Tekst |
########

58. En haar buren en nabestaanden hoorden, dat de Here zijn barmhartigheid aan haar had
grootgemaakt, en zij verheugden zich met haar.
59. En het geschiedde, toen de achtste dag was aangebroken, dat zij kwamen om het kind te
besnijden, en zij wilden het naar de naam van zijn vader Zacharias noemen.
60. Doch zijn moeder antwoordde en zeide: Neen, hij moet Johannes genoemd worden.
61. En zij zeiden tot haar: Er is toch niemand in uw familie, die die naam draagt.
62. En zij beduidden zijn vader, dat hij beslissen zou, hoe hij het kind genoemd wilde hebben.
63. En hij vroeg om een schrijftafeltje en schreef deze woorden: Johannes is zijn naam. En zij
verwonderden zich allen.
64. En terstond werd zijn mond geopend en zijn tong (losgemaakt), en hij sprak, God lovende.
65. En over allen, die in hun nabijheid woonden, kwam vrees, en in het gehele bergland van
Judea werden al deze dingen besproken.
66. En allen die het hoorden, namen het ter harte en zeiden: Wat zal er van dit kind worden?
Want de hand des Heren was met hem.
67. En zijn vader Zacharias werd vervuld met de heilige Geest en profeteerde, zeggende:
68. Geloofd zij de Here, de God van Israël, want Hij heeft omgezien naar zijn volk en heeft het
verlossing gebracht,
69. en heeft ons een hoorn des heils opgericht, in het huis van David, zijn knecht,
70. – gelijk Hij gesproken heeft door de mond zijner heilige profeten van oudsher –
71. om ons te redden van onze vijanden en uit de hand van allen, die ons haten,
72. om barmhartigheid te betonen aan onze vaderen en zijn heilig verbond te gedenken,
73. de eed, die Hij zwoer aan Abraham, onze vader,
74. dat Hij ons zou geven, zonder vreze, uit de hand der vijanden verlost,
75. Hem te dienen in heiligheid en gerechtigheid voor zijn aangezicht, al onze dagen.

########

Korte oefening A | Waarom zijn de aanwezigen in de tekst tegen de naam Johannes? Leg het kort uit.
Korte oefening B | Typ alstublieft het stuk uit de tekst over, beginnend bij "58. En haar" en eindigend bij "sprak, God lovende.".
De regels hierna zijn niet nodig.

Verzameld materiaal |

########

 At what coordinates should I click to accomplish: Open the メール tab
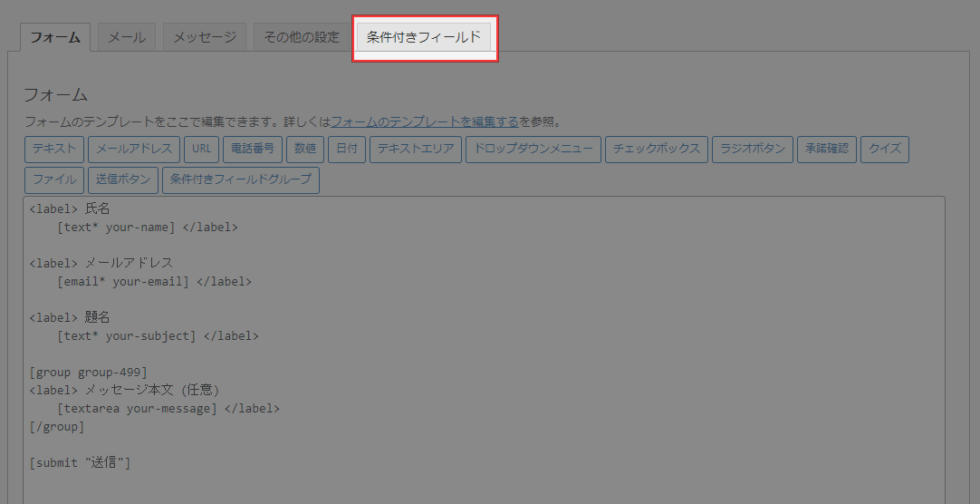pyautogui.click(x=126, y=38)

########

Uitkomst A | Ze wilden het kind naar zijn vader Zacharias noemen. Tegen de moeder zeiden ze dat niemand in haar familie de naam Johannes draagt.

Uitkomst B |
58. En haar buren en nabestaanden hoorden, dat de Here zijn barmhartigheid aan haar had
grootgemaakt, en zij verheugden zich met haar.
59. En het geschiedde, toen de achtste dag was aangebroken, dat zij kwamen om het kind te
besnijden, en zij wilden het naar de naam van zijn vader Zacharias noemen.
60. Doch zijn moeder antwoordde en zeide: Neen, hij moet Johannes genoemd worden.
61. En zij zeiden tot haar: Er is toch niemand in uw familie, die die naam draagt.
62. En zij beduidden zijn vader, dat hij beslissen zou, hoe hij het kind genoemd wilde hebben.
63. En hij vroeg om een schrijftafeltje en schreef deze woorden: Johannes is zijn naam. En zij
verwonderden zich allen.
64. En terstond werd zijn mond geopend en zijn tong (losgemaakt), en hij sprak, God lovende.